• **Short problem**: Reproduce each of the following rows word for word, with no changes.

-- START Data entries --

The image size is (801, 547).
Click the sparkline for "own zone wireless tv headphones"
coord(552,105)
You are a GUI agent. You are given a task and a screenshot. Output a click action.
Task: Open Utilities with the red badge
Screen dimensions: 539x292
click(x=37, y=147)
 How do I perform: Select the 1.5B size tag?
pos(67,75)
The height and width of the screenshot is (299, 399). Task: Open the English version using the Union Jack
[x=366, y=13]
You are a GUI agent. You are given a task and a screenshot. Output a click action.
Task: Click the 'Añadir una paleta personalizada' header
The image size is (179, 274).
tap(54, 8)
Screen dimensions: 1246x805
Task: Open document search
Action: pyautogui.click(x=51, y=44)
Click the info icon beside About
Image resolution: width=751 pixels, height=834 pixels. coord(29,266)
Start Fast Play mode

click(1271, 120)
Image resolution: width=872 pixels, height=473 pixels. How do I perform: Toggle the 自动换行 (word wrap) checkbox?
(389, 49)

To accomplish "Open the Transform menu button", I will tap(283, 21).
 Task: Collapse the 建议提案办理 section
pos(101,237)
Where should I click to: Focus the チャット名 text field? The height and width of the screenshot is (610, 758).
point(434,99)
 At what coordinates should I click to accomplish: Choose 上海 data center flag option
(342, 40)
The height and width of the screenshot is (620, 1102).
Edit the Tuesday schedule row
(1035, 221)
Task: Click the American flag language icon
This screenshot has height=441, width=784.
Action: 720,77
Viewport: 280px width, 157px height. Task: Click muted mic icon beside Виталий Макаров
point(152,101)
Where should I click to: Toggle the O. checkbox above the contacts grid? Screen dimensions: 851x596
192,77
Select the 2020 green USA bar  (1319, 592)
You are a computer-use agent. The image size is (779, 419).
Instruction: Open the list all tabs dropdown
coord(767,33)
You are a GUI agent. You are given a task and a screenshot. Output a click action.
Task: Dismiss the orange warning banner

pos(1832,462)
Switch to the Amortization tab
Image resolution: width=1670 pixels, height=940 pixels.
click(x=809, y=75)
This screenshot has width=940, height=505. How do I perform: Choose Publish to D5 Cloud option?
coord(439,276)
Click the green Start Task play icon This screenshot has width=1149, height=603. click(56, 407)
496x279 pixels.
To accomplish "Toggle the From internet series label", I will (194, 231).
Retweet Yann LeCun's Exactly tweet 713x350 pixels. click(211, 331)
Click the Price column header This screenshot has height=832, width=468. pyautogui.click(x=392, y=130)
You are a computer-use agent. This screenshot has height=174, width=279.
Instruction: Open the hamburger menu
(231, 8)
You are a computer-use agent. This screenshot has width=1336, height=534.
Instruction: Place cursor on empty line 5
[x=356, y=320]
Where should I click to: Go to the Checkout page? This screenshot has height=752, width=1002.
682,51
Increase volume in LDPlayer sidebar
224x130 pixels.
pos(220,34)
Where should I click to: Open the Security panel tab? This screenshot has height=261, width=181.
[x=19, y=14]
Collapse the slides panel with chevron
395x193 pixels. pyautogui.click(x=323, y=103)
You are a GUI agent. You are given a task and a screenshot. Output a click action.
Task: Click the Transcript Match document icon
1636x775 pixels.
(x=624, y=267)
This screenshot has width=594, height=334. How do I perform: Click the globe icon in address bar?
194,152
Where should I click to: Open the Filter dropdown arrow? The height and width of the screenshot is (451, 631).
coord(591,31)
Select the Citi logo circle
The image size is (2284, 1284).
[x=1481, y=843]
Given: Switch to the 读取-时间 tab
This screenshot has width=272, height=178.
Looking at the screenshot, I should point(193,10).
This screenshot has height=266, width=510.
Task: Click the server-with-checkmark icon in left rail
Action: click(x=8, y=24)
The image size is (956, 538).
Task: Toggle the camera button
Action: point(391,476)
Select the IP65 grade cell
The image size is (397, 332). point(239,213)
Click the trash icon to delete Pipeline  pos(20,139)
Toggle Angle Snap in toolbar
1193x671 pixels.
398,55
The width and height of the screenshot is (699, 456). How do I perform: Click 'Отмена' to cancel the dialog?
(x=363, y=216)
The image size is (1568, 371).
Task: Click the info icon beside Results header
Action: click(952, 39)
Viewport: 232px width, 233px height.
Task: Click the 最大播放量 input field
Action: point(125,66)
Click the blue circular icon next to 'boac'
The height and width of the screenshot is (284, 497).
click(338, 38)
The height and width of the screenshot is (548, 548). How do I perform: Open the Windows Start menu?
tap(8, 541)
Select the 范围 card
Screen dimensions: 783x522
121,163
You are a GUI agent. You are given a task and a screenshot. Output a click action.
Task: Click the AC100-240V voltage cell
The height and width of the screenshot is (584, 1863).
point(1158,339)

-- END Data entries --

• **Result of the task**:
The image size is (801, 547).
Click the sparkline for "own zone wireless tv headphones"
coord(552,105)
You are a GUI agent. You are given a task and a screenshot. Output a click action.
Task: Open Utilities with the red badge
Screen dimensions: 539x292
click(x=37, y=147)
 How do I perform: Select the 1.5B size tag?
pos(67,75)
The height and width of the screenshot is (299, 399). Task: Open the English version using the Union Jack
[x=366, y=13]
You are a GUI agent. You are given a task and a screenshot. Output a click action.
Task: Click the 'Añadir una paleta personalizada' header
The image size is (179, 274).
tap(54, 8)
Screen dimensions: 1246x805
Task: Open document search
Action: pyautogui.click(x=51, y=44)
Click the info icon beside About
Image resolution: width=751 pixels, height=834 pixels. coord(29,266)
Start Fast Play mode

click(1271, 120)
Image resolution: width=872 pixels, height=473 pixels. How do I perform: Toggle the 自动换行 (word wrap) checkbox?
(389, 49)

To accomplish "Open the Transform menu button", I will tap(283, 21).
 Task: Collapse the 建议提案办理 section
pos(101,237)
Where should I click to: Focus the チャット名 text field? The height and width of the screenshot is (610, 758).
point(434,99)
 At what coordinates should I click to accomplish: Choose 上海 data center flag option
(342, 40)
The height and width of the screenshot is (620, 1102).
Edit the Tuesday schedule row
(1035, 221)
Task: Click the American flag language icon
This screenshot has height=441, width=784.
Action: 720,77
Viewport: 280px width, 157px height. Task: Click muted mic icon beside Виталий Макаров
point(152,101)
Where should I click to: Toggle the O. checkbox above the contacts grid? Screen dimensions: 851x596
192,77
Select the 2020 green USA bar  (1319, 592)
You are a computer-use agent. The image size is (779, 419).
Instruction: Open the list all tabs dropdown
coord(767,33)
You are a GUI agent. You are given a task and a screenshot. Output a click action.
Task: Dismiss the orange warning banner

pos(1832,462)
Switch to the Amortization tab
Image resolution: width=1670 pixels, height=940 pixels.
click(x=809, y=75)
This screenshot has width=940, height=505. How do I perform: Choose Publish to D5 Cloud option?
coord(439,276)
Click the green Start Task play icon This screenshot has width=1149, height=603. click(56, 407)
496x279 pixels.
To accomplish "Toggle the From internet series label", I will (194, 231).
Retweet Yann LeCun's Exactly tweet 713x350 pixels. click(211, 331)
Click the Price column header This screenshot has height=832, width=468. pyautogui.click(x=392, y=130)
You are a computer-use agent. This screenshot has height=174, width=279.
Instruction: Open the hamburger menu
(231, 8)
You are a computer-use agent. This screenshot has width=1336, height=534.
Instruction: Place cursor on empty line 5
[x=356, y=320]
Where should I click to: Go to the Checkout page? This screenshot has height=752, width=1002.
682,51
Increase volume in LDPlayer sidebar
224x130 pixels.
pos(220,34)
Where should I click to: Open the Security panel tab? This screenshot has height=261, width=181.
[x=19, y=14]
Collapse the slides panel with chevron
395x193 pixels. pyautogui.click(x=323, y=103)
You are a GUI agent. You are given a task and a screenshot. Output a click action.
Task: Click the Transcript Match document icon
1636x775 pixels.
(x=624, y=267)
This screenshot has width=594, height=334. How do I perform: Click the globe icon in address bar?
194,152
Where should I click to: Open the Filter dropdown arrow? The height and width of the screenshot is (451, 631).
coord(591,31)
Select the Citi logo circle
The image size is (2284, 1284).
[x=1481, y=843]
Given: Switch to the 读取-时间 tab
This screenshot has width=272, height=178.
Looking at the screenshot, I should point(193,10).
This screenshot has height=266, width=510.
Task: Click the server-with-checkmark icon in left rail
Action: click(x=8, y=24)
The image size is (956, 538).
Task: Toggle the camera button
Action: point(391,476)
Select the IP65 grade cell
The image size is (397, 332). point(239,213)
Click the trash icon to delete Pipeline  pos(20,139)
Toggle Angle Snap in toolbar
1193x671 pixels.
398,55
The width and height of the screenshot is (699, 456). How do I perform: Click 'Отмена' to cancel the dialog?
(x=363, y=216)
The image size is (1568, 371).
Task: Click the info icon beside Results header
Action: click(952, 39)
Viewport: 232px width, 233px height.
Task: Click the 最大播放量 input field
Action: point(125,66)
Click the blue circular icon next to 'boac'
The height and width of the screenshot is (284, 497).
click(338, 38)
The height and width of the screenshot is (548, 548). How do I perform: Open the Windows Start menu?
tap(8, 541)
Select the 范围 card
Screen dimensions: 783x522
121,163
You are a GUI agent. You are given a task and a screenshot. Output a click action.
Task: Click the AC100-240V voltage cell
The height and width of the screenshot is (584, 1863).
point(1158,339)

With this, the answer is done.